## Your objective
Keep each entry exactly as written when you repeat it, and skip the images.

## Records for the exercise
---*---
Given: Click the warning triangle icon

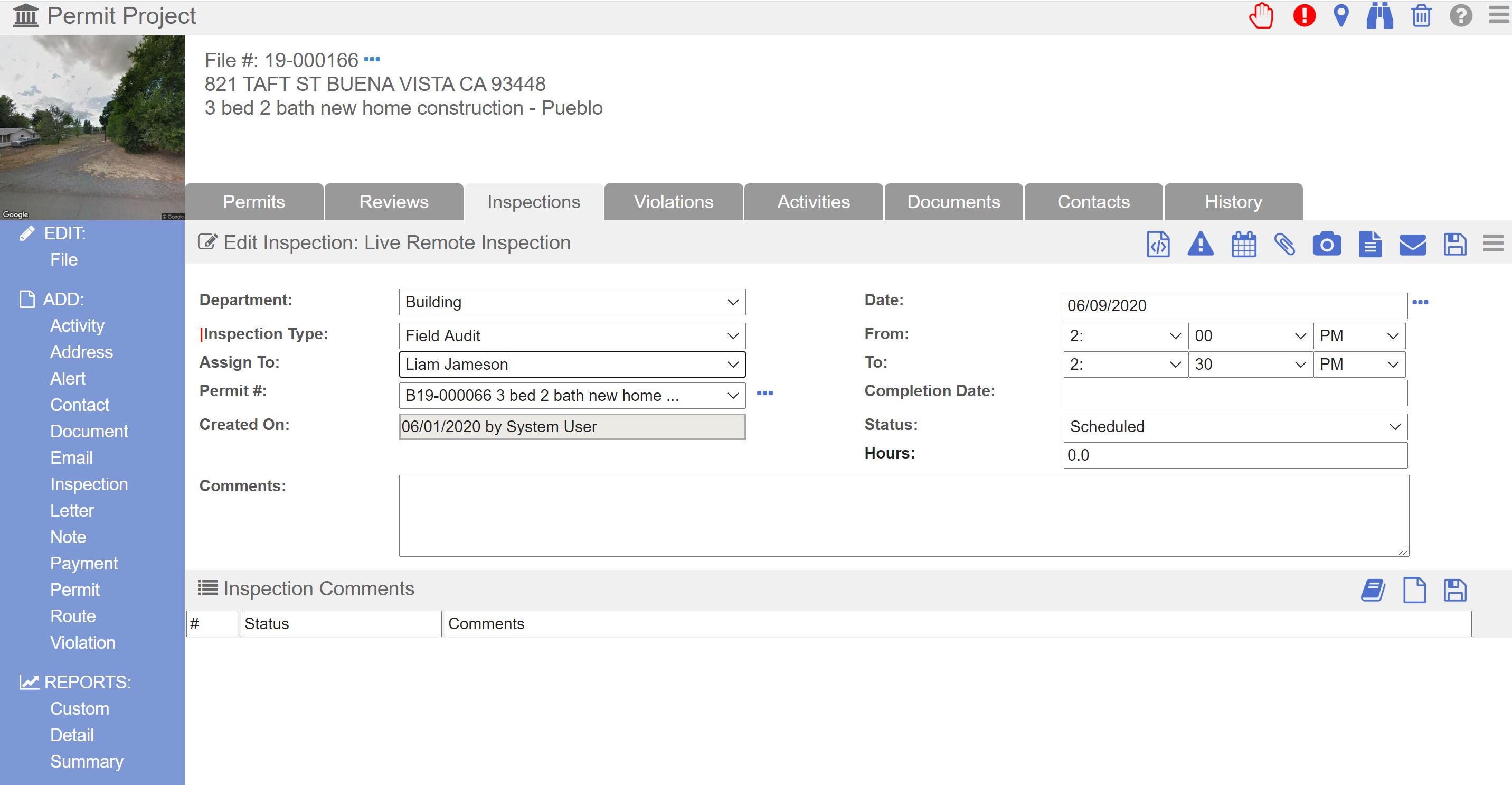Looking at the screenshot, I should [x=1201, y=244].
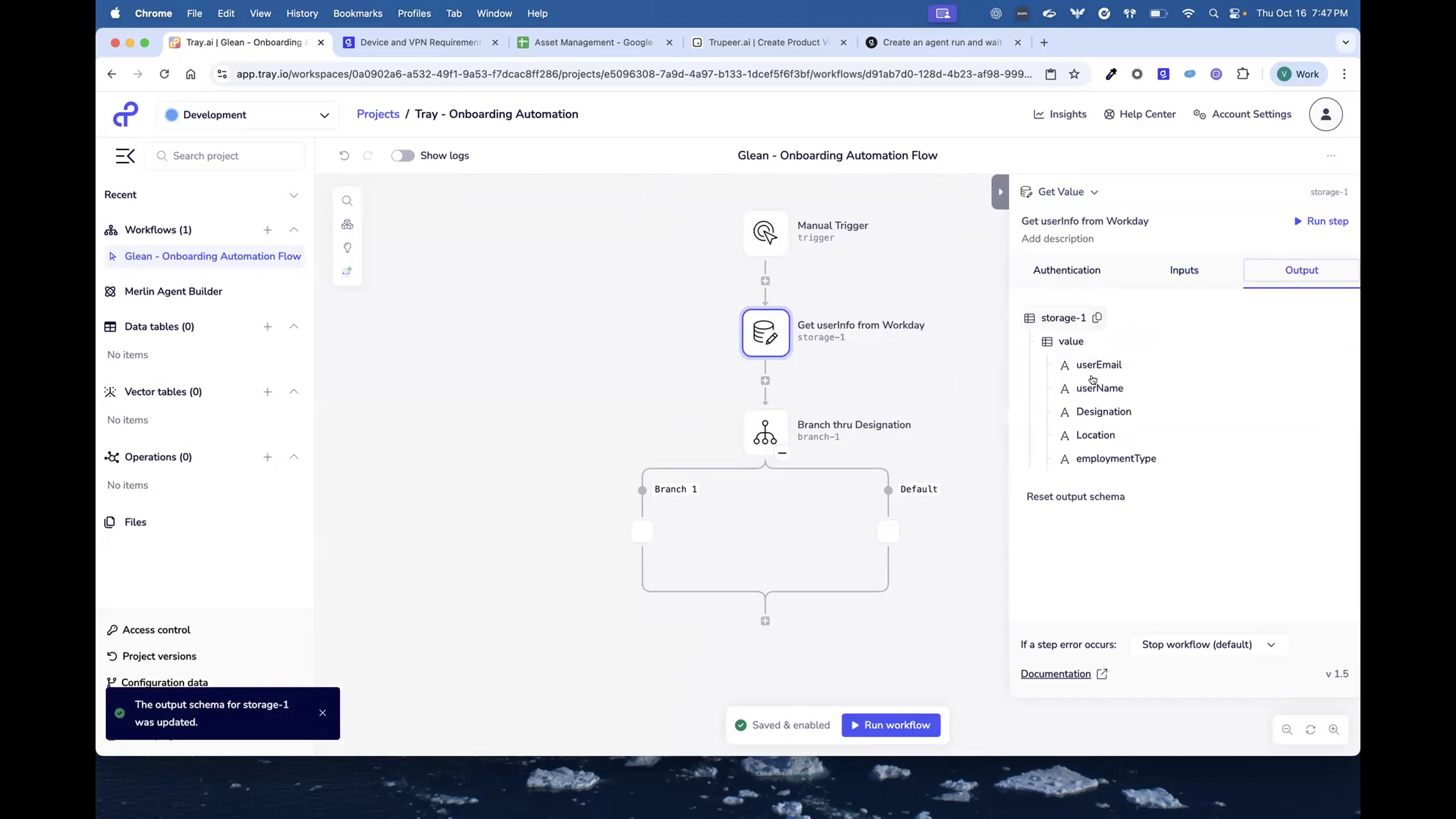Open the Documentation link
The height and width of the screenshot is (819, 1456).
1056,674
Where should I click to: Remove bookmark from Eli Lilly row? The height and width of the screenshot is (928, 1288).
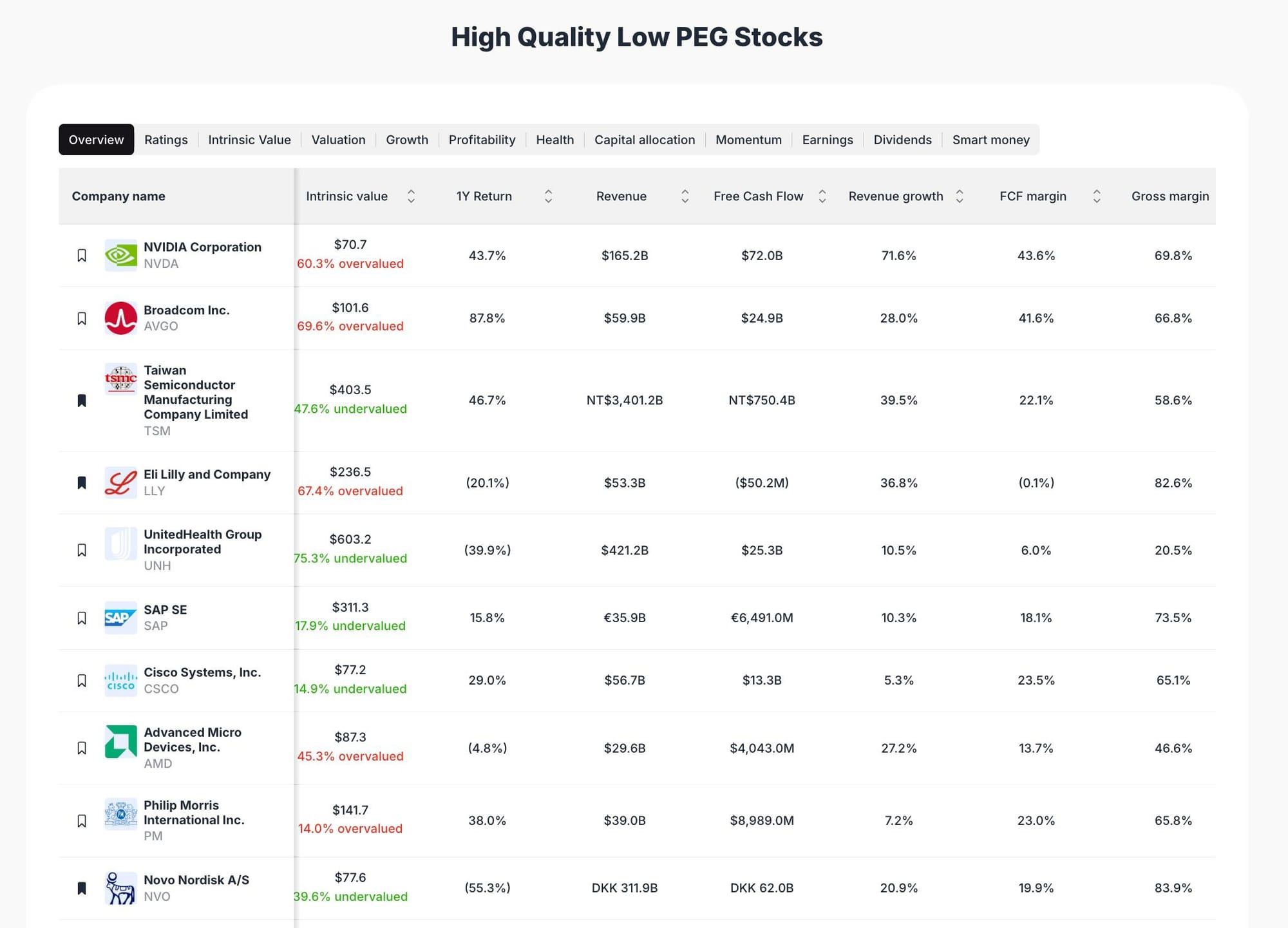[x=82, y=482]
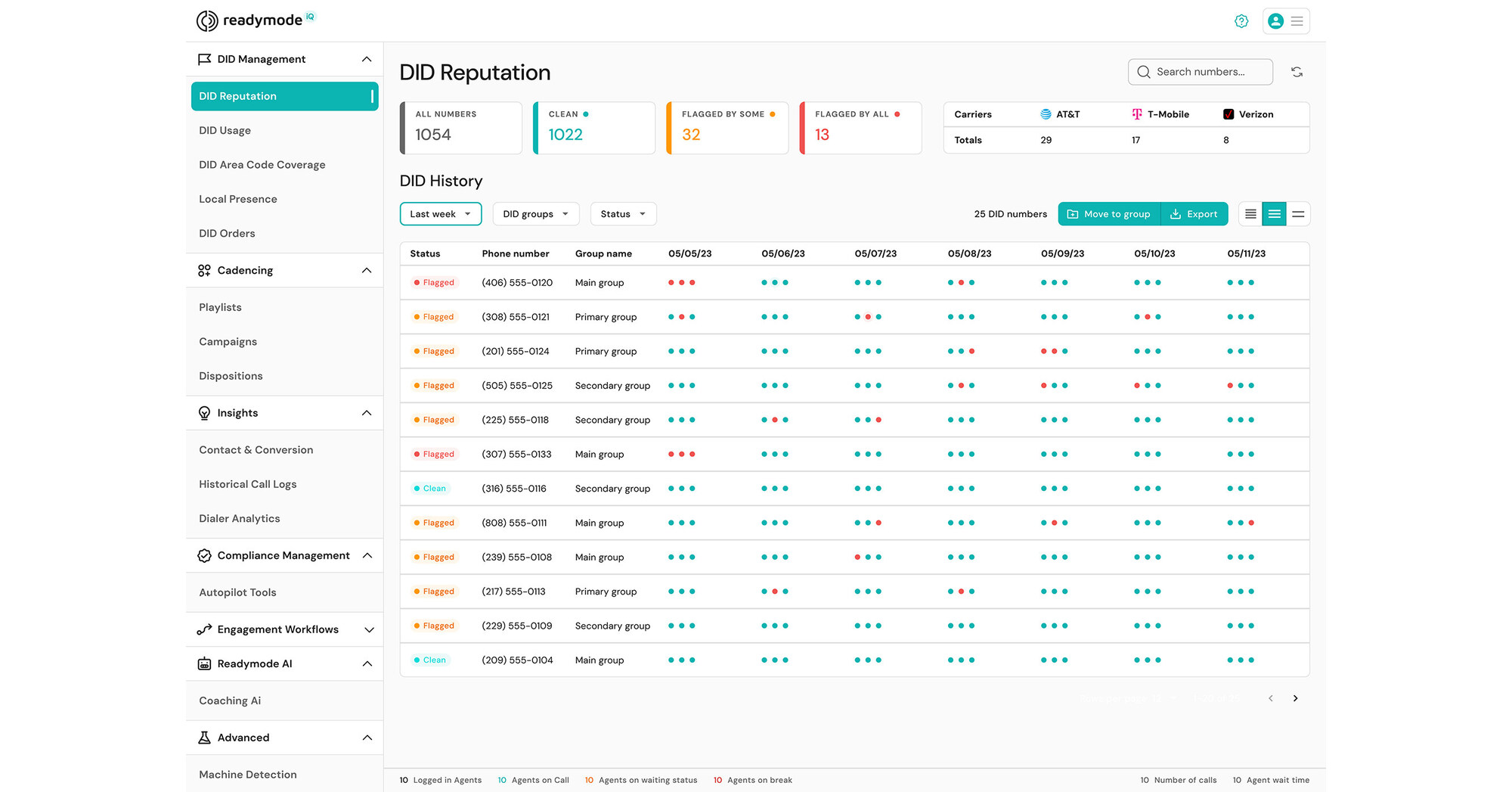Image resolution: width=1512 pixels, height=792 pixels.
Task: Open the Status filter dropdown
Action: point(622,213)
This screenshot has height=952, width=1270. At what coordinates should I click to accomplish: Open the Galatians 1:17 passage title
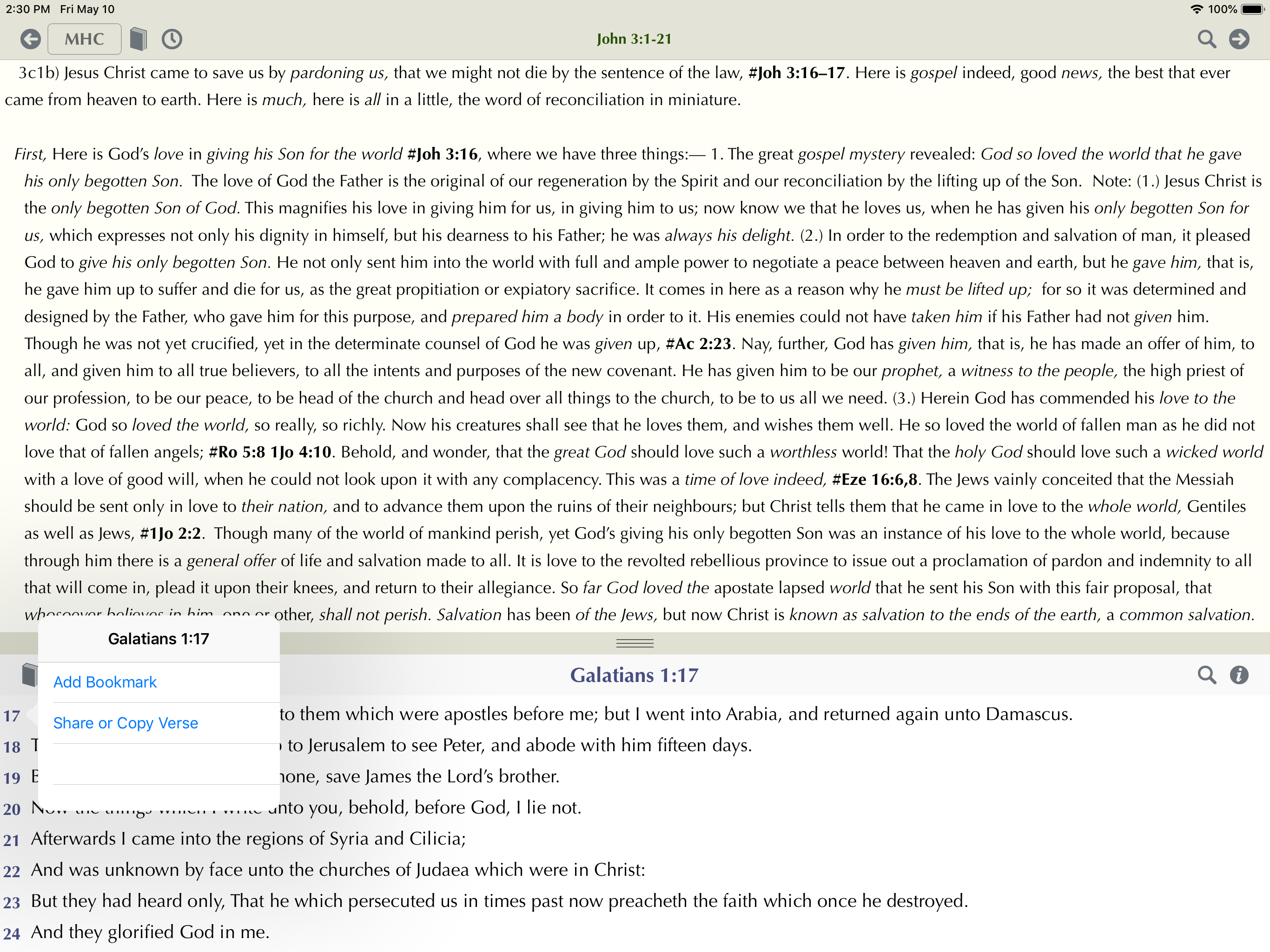[x=634, y=675]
---*---
## Written reply
Given: Click the warning triangle icon

Looking at the screenshot, I should [x=1201, y=244].
Open the Documentation link
The height and width of the screenshot is (819, 1456).
1056,674
Where should I click to: Remove bookmark from Eli Lilly row? The height and width of the screenshot is (928, 1288).
[x=82, y=482]
Image resolution: width=1512 pixels, height=792 pixels.
Task: Open the Status filter dropdown
Action: point(622,213)
This screenshot has height=952, width=1270. At what coordinates should I click to accomplish: Open the Galatians 1:17 passage title
[x=634, y=675]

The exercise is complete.